**Task details**: Your task is to retype, exactly, the line containing "Expand details of session PID 1332131" and every later line through the end of the listing, with pictures omitted.

○ ○ ○ ○ ○ ○ ○

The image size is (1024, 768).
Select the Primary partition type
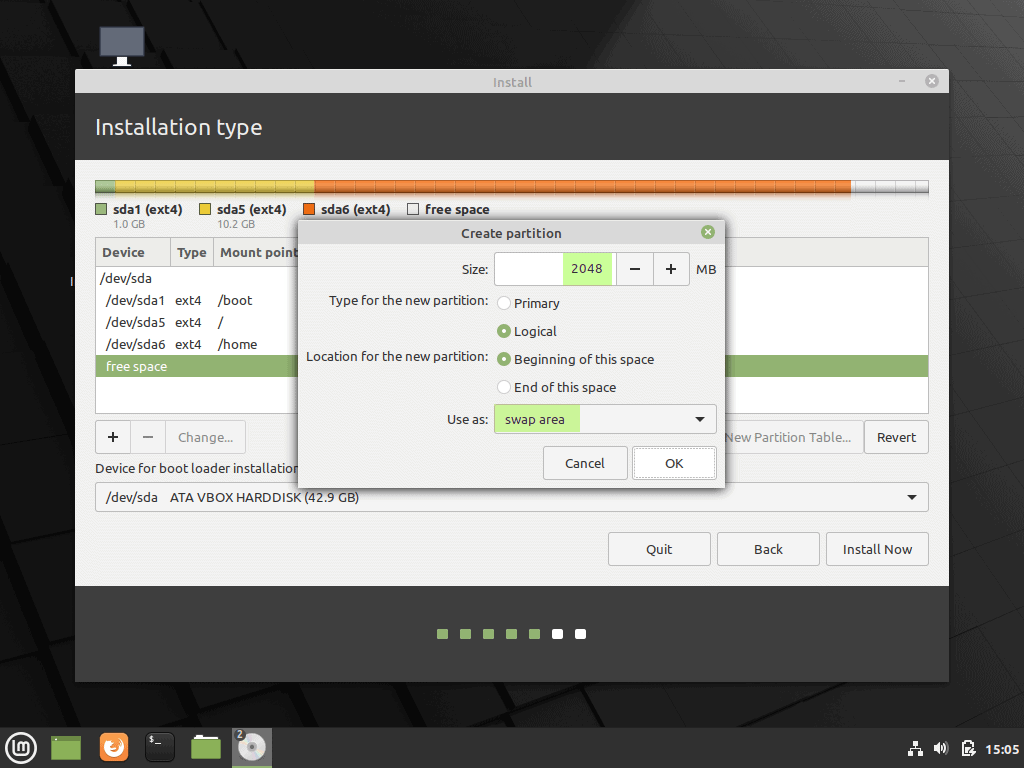pos(504,303)
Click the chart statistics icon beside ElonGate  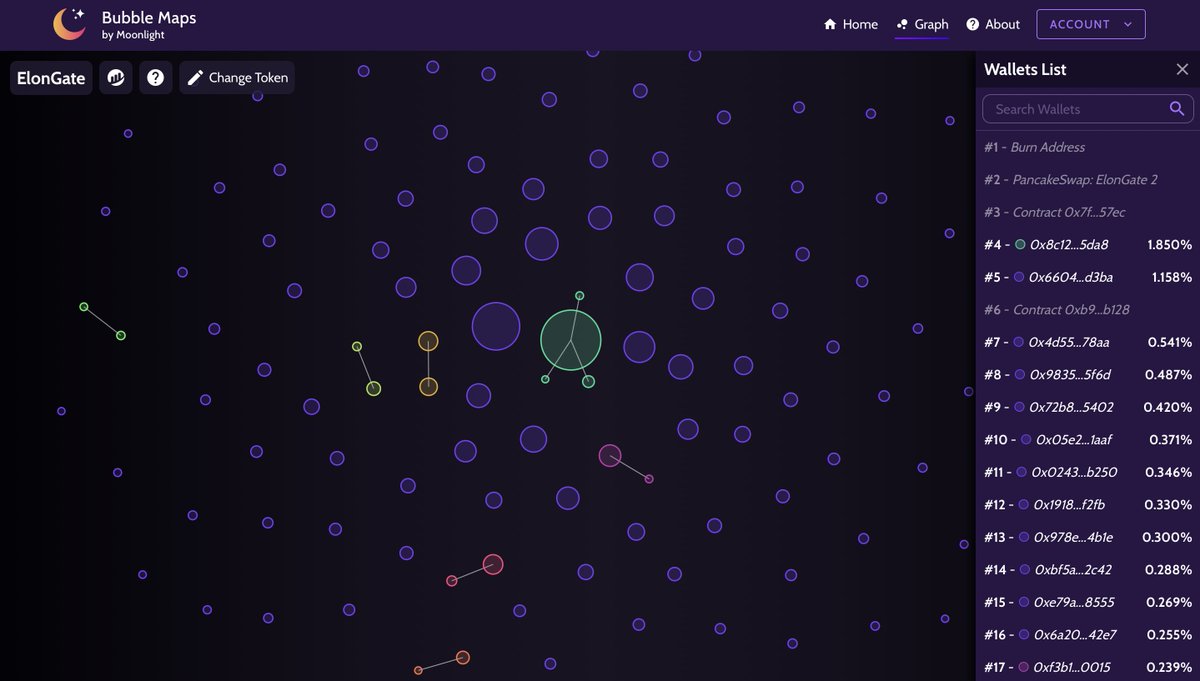click(115, 77)
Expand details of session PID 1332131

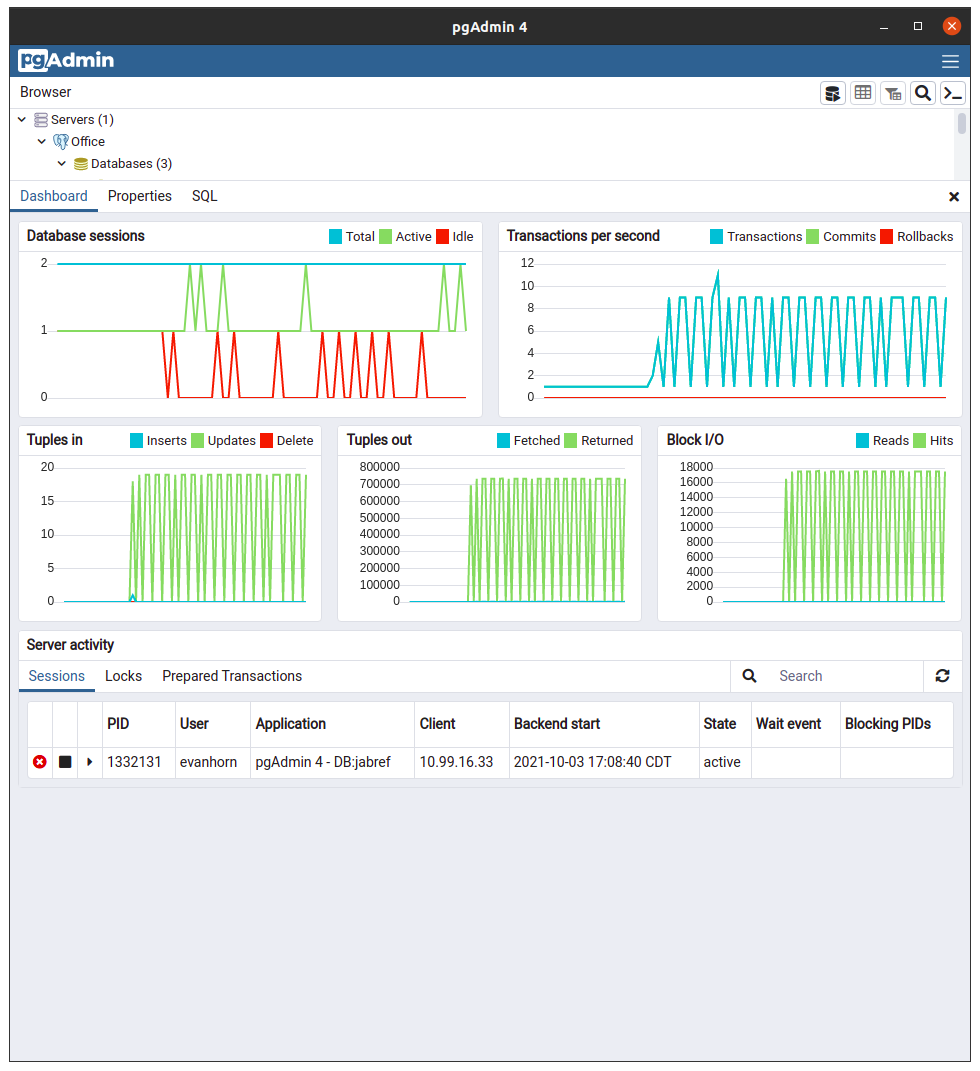coord(89,761)
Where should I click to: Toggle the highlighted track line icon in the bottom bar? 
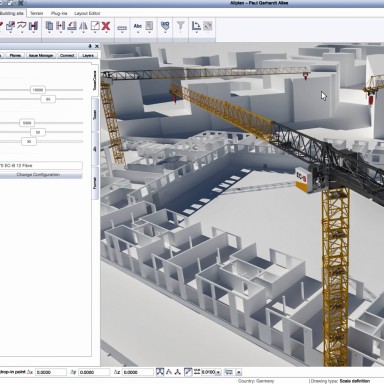188,372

○ ○ ○ ○ ○ ○ ○

**Written solution**:
Expand details of session PID 1332131

coord(89,761)
Where should I click to: Toggle the highlighted track line icon in the bottom bar? 
188,372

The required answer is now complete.